◆ WORK REQUEST: Where an entry contains a picture, skip the picture and write out everything else exactly.
==== RECORD EXCERPTS
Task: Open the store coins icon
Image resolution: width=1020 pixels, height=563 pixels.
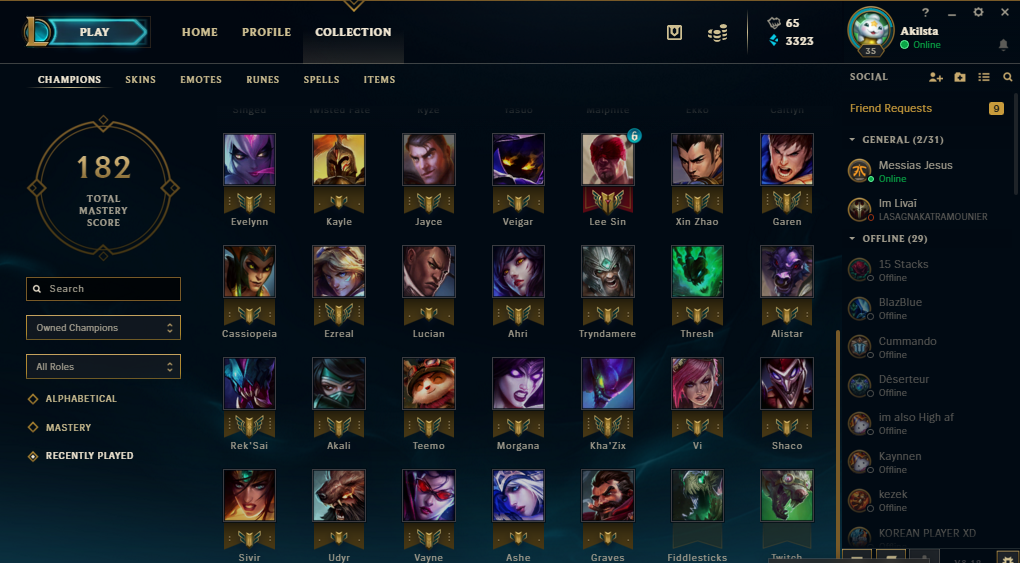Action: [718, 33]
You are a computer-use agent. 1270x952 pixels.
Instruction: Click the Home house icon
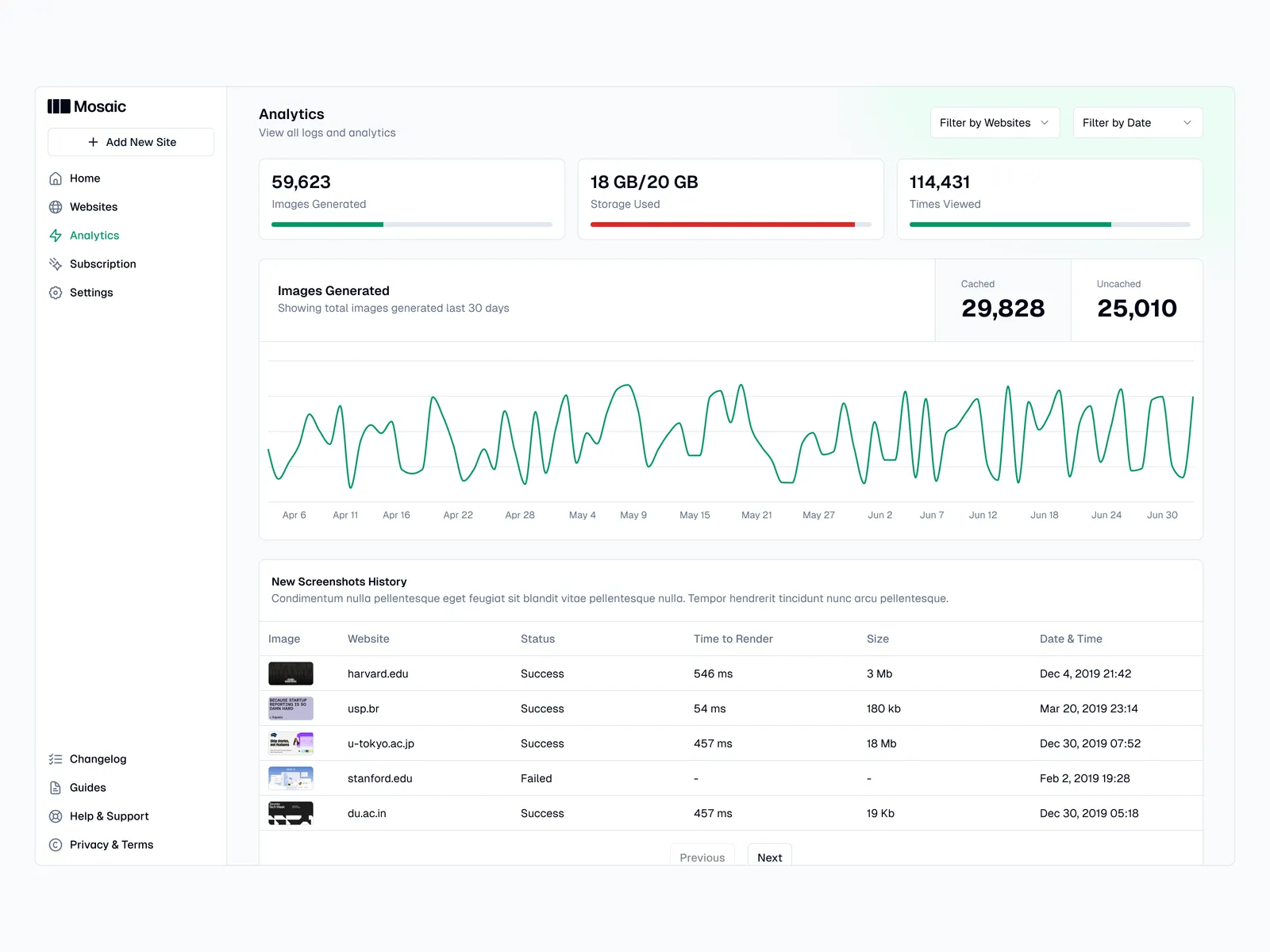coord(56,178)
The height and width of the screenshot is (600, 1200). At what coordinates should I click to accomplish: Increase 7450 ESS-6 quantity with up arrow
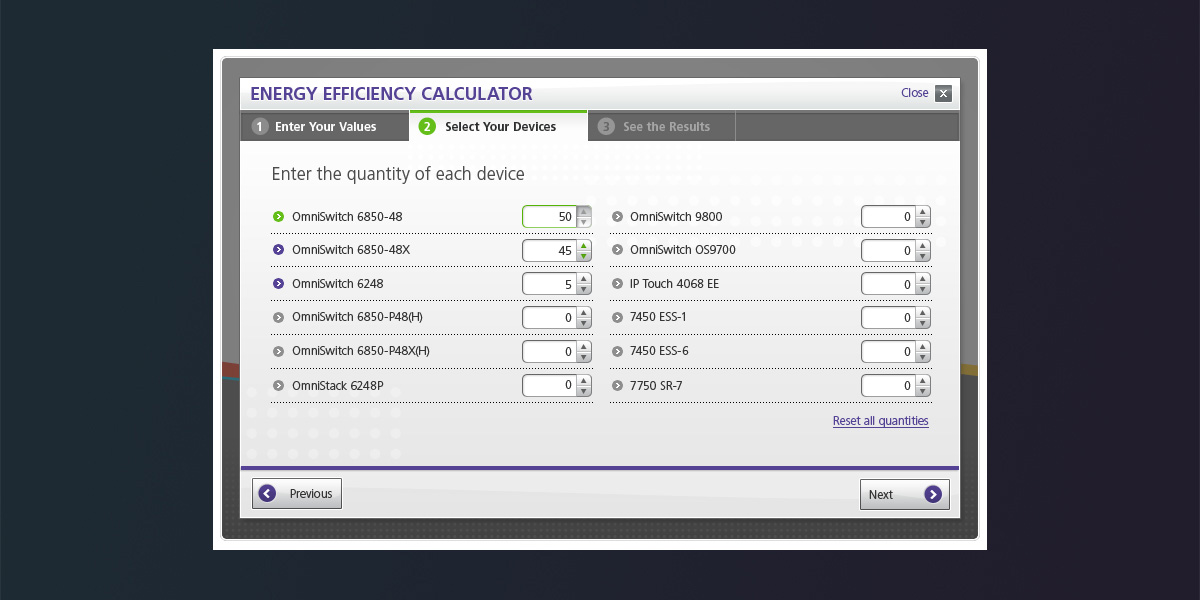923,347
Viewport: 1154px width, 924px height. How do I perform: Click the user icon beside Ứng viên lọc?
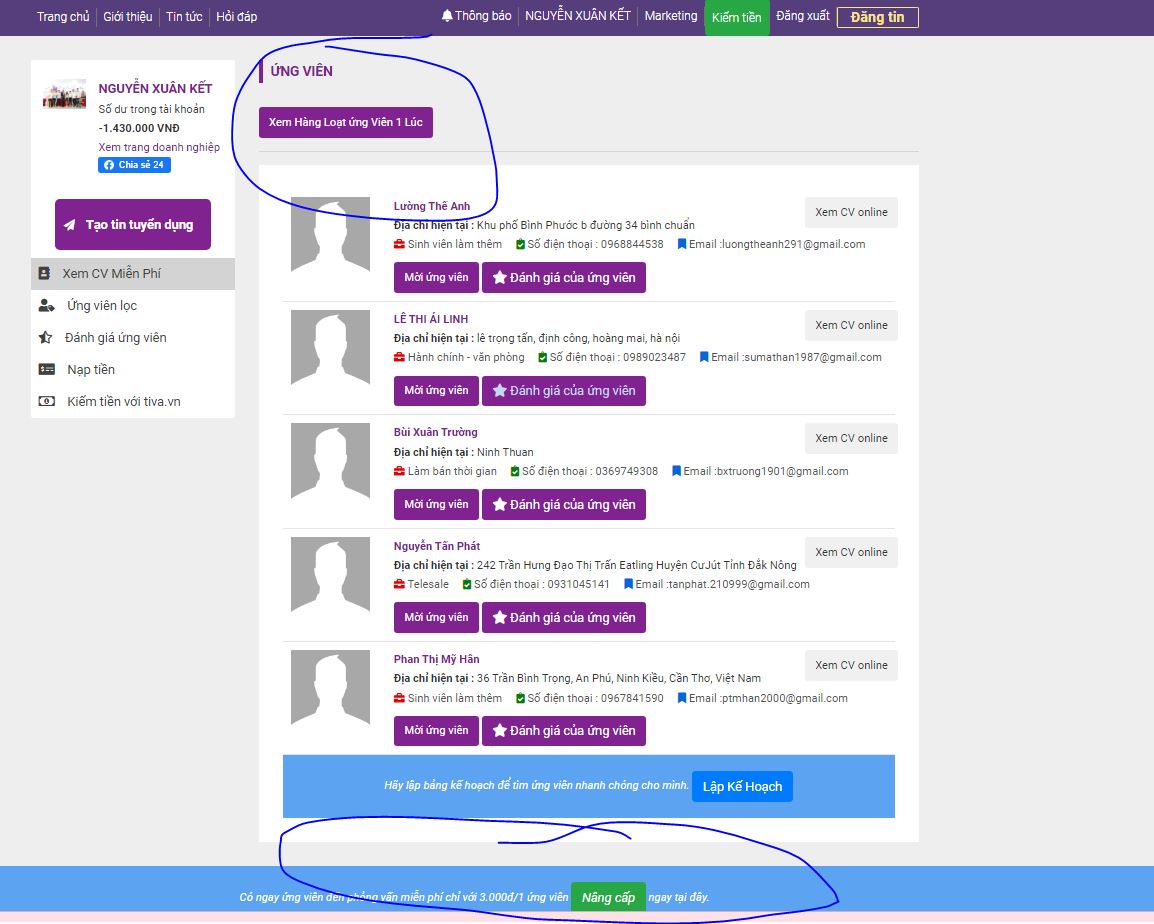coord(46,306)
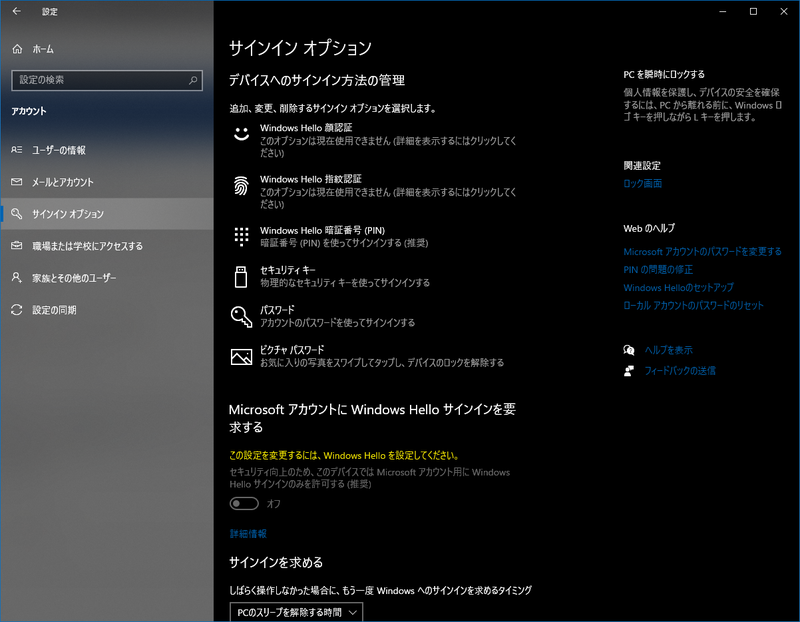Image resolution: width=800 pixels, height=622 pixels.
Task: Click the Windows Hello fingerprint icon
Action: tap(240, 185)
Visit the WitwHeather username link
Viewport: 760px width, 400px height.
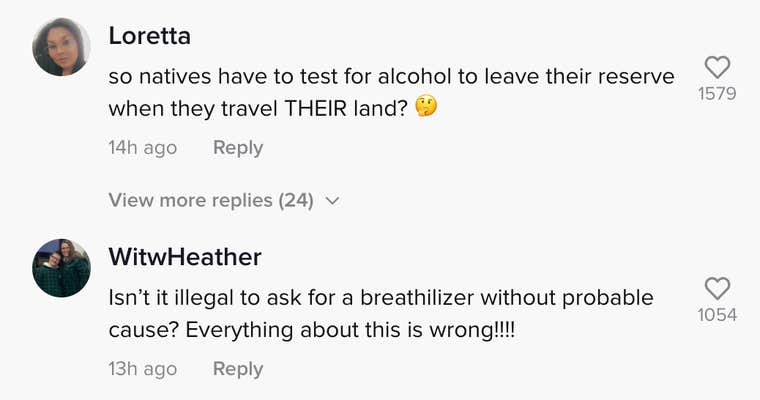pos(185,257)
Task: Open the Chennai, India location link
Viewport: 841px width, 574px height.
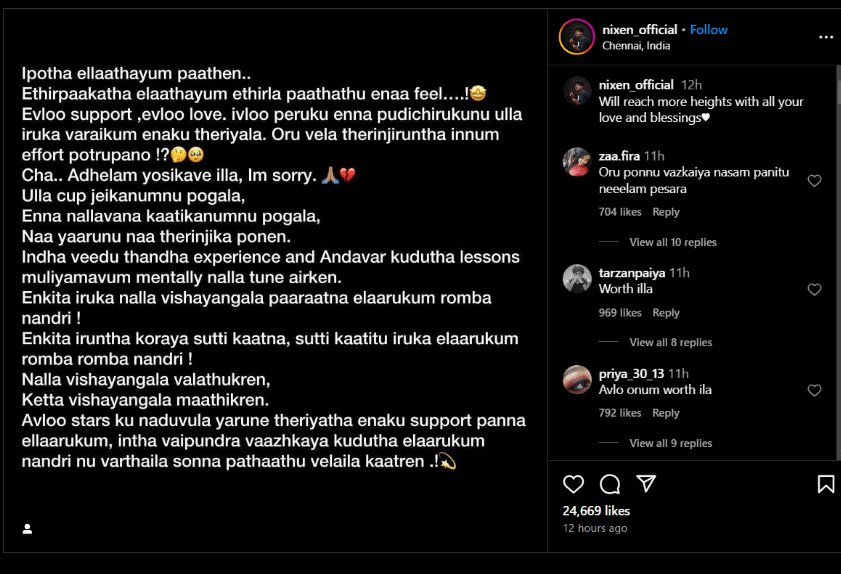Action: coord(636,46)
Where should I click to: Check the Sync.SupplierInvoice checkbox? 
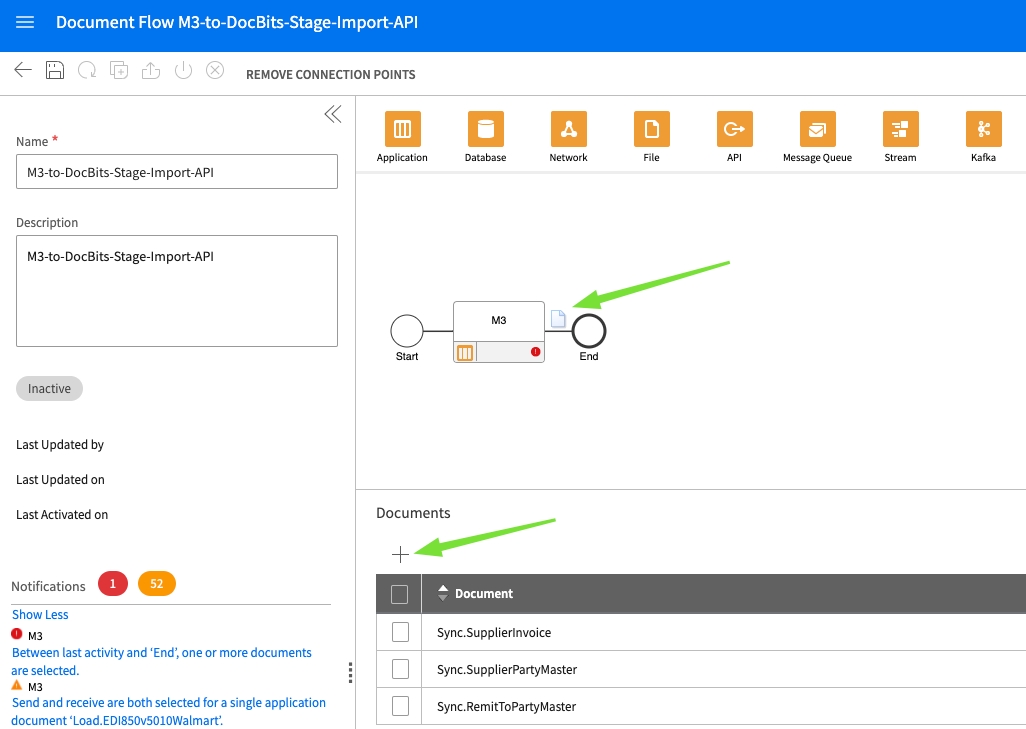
========
◆ WRITTEN RESPONSE:
Task: Open the store coins icon
Image resolution: width=1020 pixels, height=563 pixels.
Action: [718, 33]
You are a computer-use agent. 1270x952 pixels.
Instruction: Click the Home house icon
coord(56,178)
The height and width of the screenshot is (600, 1200). At what coordinates should I click to accomplish: Increase 7450 ESS-6 quantity with up arrow
923,347
Viewport: 1154px width, 924px height. How do I perform: Click the user icon beside Ứng viên lọc?
coord(46,306)
Image resolution: width=800 pixels, height=622 pixels.
Task: Click the Windows Hello fingerprint icon
Action: tap(240, 185)
Visit the WitwHeather username link
Viewport: 760px width, 400px height.
pos(185,257)
Task: Open the Chennai, India location link
Viewport: 841px width, 574px height.
Action: coord(636,46)
Where should I click to: Check the Sync.SupplierInvoice checkbox? 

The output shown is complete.